Differentiation seems to be happening at the harness level, whereby we can expect token spend to be a metric to compete on and drive down for the customer (at least hoping tools in the application space don’t continue token based billing as their primary revenue stream).
These are not short term hyper growth forces, but a fundamental alignment of incentives.
But we’re seeing lots of open weight models that are either pretty close to SToA, or more importantly, perfectly capable of doing all the low level token insensitive grunt work when writing code. Pairing them with SToA models for long horizon task management, and you’ve got a very cost effective system.
The frontier labs have put little effort into cost efficient inference, they don’t need to, but folks like DeepSeek clearly are, and have achieved some impressive cost improvements. Given DeepSeeks models give you 70% of the capabilities for 30% of the cost, expect people to start moving lots of workloads to providers that provide cheap inference for open models, and huge competition to appear to provide that cheap inference. It’s truly commodity LLM inference.
In turn expect more companies to focus on building inferences efficient models, because someone that can build a model that provides 70% of SToA capabilities for 10% of the token cost, immediately eats up huge amounts of the available inference market.

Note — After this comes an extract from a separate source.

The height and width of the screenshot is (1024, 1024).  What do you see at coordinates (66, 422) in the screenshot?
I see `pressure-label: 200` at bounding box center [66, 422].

Another factor in all this, is it’s becoming increasingly clear that building custom agents/workflows for LLM to operate in, is required to get the best out of these models. That means people are implicitly building the infra needed to use multiple model types and evaluate workflow performance end-to-end. Which in turn means they have everything they need to plugin in future, cheaper, inference providers and quickly evaluate if they can change their model provider.

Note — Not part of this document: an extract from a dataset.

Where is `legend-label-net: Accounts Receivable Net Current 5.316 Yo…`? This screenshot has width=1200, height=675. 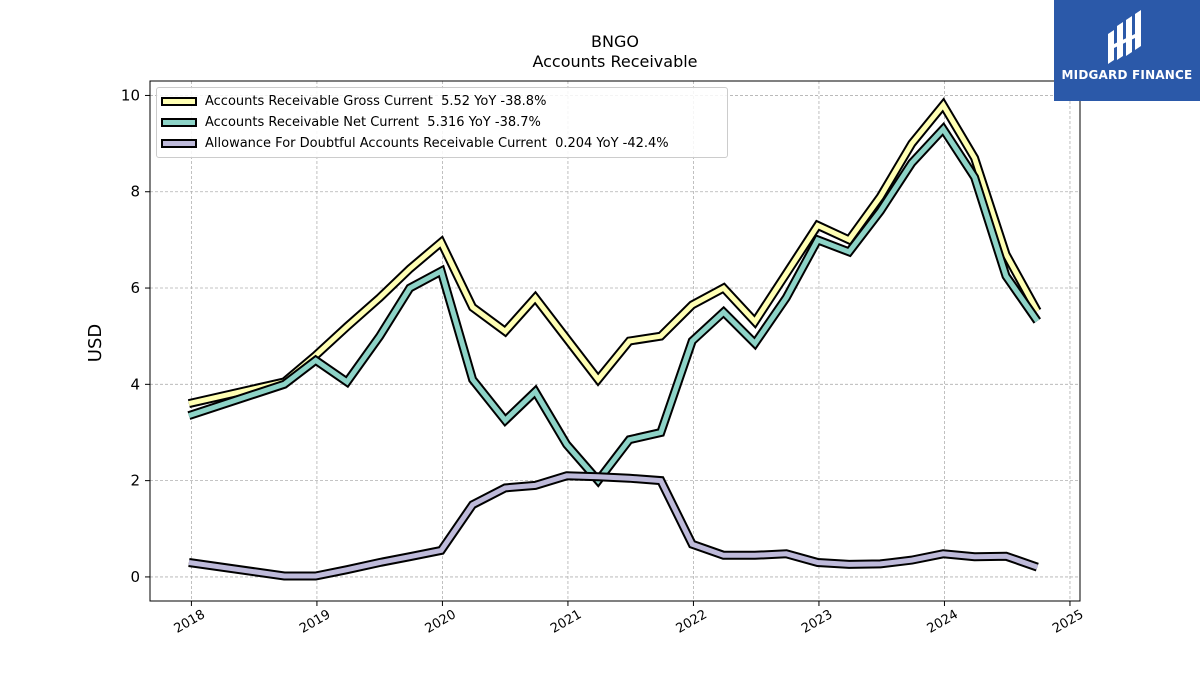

In the other direction models continue to grow larger, new customers continue to arrive, and existing customers continue to find ever more creative ways to burn large quantities of tokens as the prices fall.
I doubt anyone can say with certainty where the equilibrium will be 1 or 5 years from now largely because (among many other things) it's impossible to predict how much of the current economy AI will end up eating. In general though the third party providers of open weights models are probably the most reliable data source available since they have little to no incentive to subsidize usage.
Betting against that you need to assume exponentially more expensive models every year.
i don't think a lot of people know this, but a cluster of GPUs can serve multiple clients without much of a drop in performance, e.i. worst case scenario you band together with 6-16 people to run a 2-3 H100 server to host deepseek V4 Flash or 4-6 to run Pro, and you're getting the same performance as if you ran it alone, this means a lot of companies can afford throwing 50-100k into their own LLM server cluster.
We're at a price point where if you push it further people will move, there's no real vendor lock in, your agent config, skills, MCP servers etc are all reusable with other models and harnesses, so unless you get all providers to collude on a price hike, you risk an exodus of customers
You're welcome! =)
So what? Terms are reused in different contexts all the time. And most people have moved on from cryptocurrencies anyway, so there’s little chance it’ll confuse anyone.